- Problem requirements -
Check each line of the material below for "agent". Report how many have it, with no other words.

** Records for this exercise follows **

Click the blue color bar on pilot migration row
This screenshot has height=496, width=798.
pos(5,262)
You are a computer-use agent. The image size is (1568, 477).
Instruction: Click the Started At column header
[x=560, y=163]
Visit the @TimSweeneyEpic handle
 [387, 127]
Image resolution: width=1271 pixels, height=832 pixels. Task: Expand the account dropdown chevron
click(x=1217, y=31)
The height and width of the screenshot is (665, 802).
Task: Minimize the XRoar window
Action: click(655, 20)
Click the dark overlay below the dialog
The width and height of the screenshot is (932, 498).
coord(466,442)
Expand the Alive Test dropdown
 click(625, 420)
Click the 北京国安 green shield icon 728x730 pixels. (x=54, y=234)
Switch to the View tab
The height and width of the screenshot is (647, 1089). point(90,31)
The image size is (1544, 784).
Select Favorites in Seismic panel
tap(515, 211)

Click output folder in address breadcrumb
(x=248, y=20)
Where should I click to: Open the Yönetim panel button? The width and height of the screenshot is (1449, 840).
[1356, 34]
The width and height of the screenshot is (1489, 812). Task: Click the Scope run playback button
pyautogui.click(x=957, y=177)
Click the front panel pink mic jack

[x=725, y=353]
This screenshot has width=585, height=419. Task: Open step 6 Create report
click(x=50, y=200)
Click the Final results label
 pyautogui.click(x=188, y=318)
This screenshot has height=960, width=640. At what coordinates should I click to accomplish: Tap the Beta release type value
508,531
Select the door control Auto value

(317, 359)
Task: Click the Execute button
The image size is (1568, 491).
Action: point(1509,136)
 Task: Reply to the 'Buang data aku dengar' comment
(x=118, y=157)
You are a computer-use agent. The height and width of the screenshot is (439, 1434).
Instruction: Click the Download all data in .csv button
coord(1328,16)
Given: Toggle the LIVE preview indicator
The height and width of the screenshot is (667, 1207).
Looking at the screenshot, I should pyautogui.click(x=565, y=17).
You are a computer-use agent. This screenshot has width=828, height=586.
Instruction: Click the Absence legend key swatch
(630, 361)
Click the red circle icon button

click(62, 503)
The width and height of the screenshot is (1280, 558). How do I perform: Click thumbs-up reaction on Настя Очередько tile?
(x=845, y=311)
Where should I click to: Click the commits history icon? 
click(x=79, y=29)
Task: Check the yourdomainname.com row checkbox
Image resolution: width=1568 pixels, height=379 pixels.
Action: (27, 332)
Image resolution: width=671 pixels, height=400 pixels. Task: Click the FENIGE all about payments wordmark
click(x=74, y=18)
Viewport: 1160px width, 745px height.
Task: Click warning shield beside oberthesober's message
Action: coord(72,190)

** End of Records for this exercise **

- Answer box -
3